We suddenly glanced at one another, and, I remember, I flushed a little. Anyway he changed the subject. I had a great longing to talk, however. The thought of one person I had met the day before tempted me to ask him certain questions, but I did not know how to approach the subject. And altogether I felt ill at ease. I was impressed, too, by his perfect breeding, his courtesy, his manner, his absence of constraint, in fact by the polish which these aristocrats acquire almost from the cradle. I saw two glaring mistakes in grammar in his letter. And as a rule, when I meet such people I’m not at all overawed and only become more abrupt, which is sometimes, perhaps, a mistake. But on this occasion the thought that I was covered with fluff contributed to my discomfiture so that, in fact, I floundered a little and dropped into being over-familar. I caught Prince Sergay eyeing me very intently at times.
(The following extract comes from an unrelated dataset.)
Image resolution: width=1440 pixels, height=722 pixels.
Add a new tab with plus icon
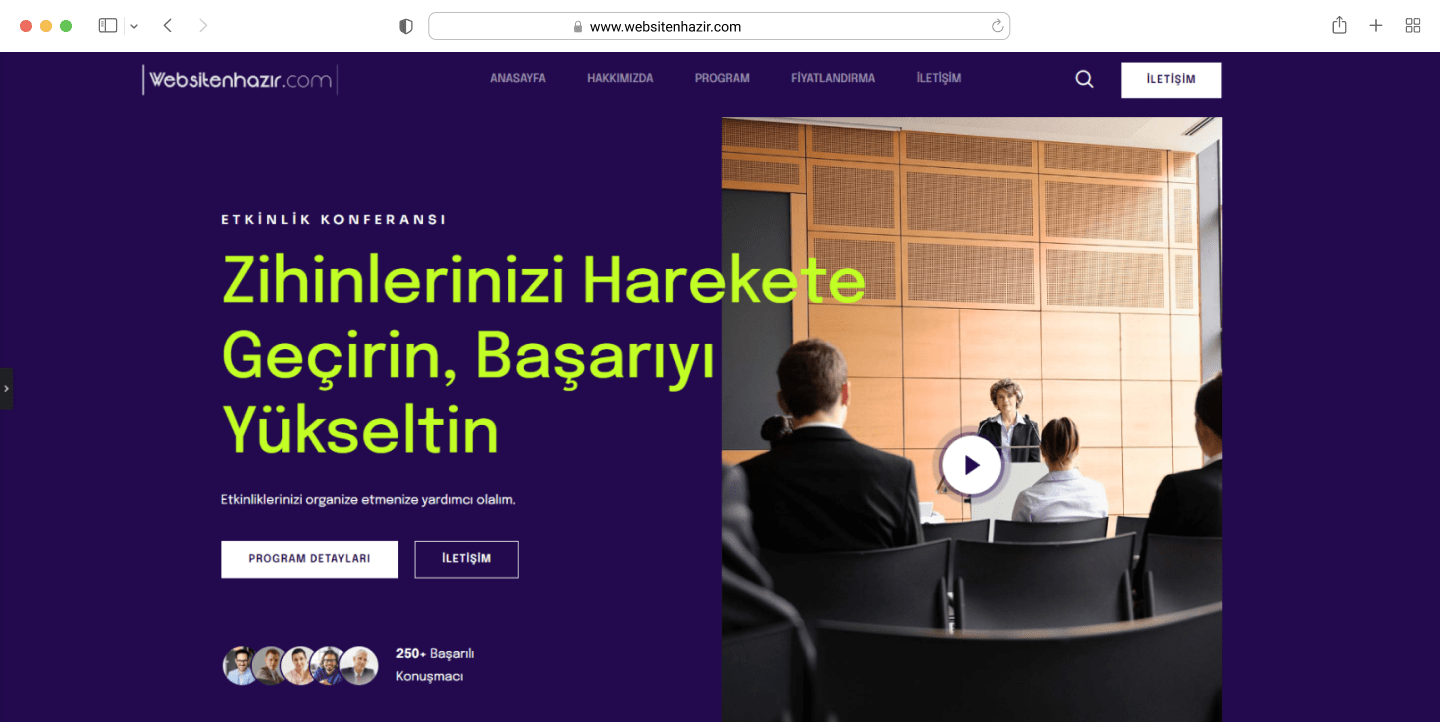click(1376, 26)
“Tell me, prince,” I blurted out suddenly, “don’t you secretly think it absurd that a youngster like me should think of challenging you, especially for an affront to some one else?”
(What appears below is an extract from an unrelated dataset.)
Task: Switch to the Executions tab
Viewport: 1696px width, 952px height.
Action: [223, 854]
“An affront to a father may well be resented. No, I don’t think it’s absurd.”

“It seems to me that it’s dreadfully absurd . . . from one point of view, not of course from my own. Especially as my name is Dolgoruky and not Versilov. And if you’re telling me a falsehood, or are trying to smooth things over simply from worldly politeness, it stands to reason that you are deceiving me in everything else.”

“No, I don’t think it’s absurd,” he repeated with great seriousness. “How could you help feeling like a son to your father? It’s true, you’re young . . . because . . . I don’t know . . . I believe that a youth not of age can’t fight a duel . . . and a challenge can’t be accepted from him . . . by the rules. . . . But there is, if you like, one serious objection to be made: if you send a challenge without the knowledge of the offended party on whose behalf you are acting, you seem to be guilty of a certain lack of respect to him, don’t you? . . .”
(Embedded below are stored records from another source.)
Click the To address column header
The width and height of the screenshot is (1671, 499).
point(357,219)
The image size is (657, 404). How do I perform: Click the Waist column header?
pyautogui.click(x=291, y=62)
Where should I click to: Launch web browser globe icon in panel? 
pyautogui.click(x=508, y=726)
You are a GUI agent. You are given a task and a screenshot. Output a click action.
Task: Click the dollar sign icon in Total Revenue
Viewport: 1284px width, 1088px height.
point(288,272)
Our conversation was interrupted by a footman who came in to make some announcement. Prince Sergay, who seemed to have been expecting him, went at once to meet him without finishing what he was saying. So the announcement was made in an undertone and I did not hear it.

“Excuse me,” said Prince Sergay, turning to me, “I’ll be back in a moment.”

And he went out. I was left alone; I walked up and down the room, thinking. Strange to say, he attracted me and at the same time repelled me intensely. There was something in him for which I could not find a name, though it was very repellent. “If he isn’t laughing at me he certainly must be very guileless, but if he has been laughing at me then . . . perhaps I should think him cleverer. . . .” I thought rather oddly. I went up to the table, and read the letter to Versilov once more. In my abstraction I didn’t notice the time, but when I roused myself I found that the prince’s minute had lasted at least a quarter of an hour. This disturbed me a little; I walked up and down once more, at last I took my hat and decided, I remember, to go out to try and find some one to send to Prince Sergay, and when he came, to say good-bye to him at once, declaring that I had work to do and could stay no longer. I fancied that that would be the most suitable thing to do, for I was rather tormented by the idea that he was treating me very casually in leaving me so long.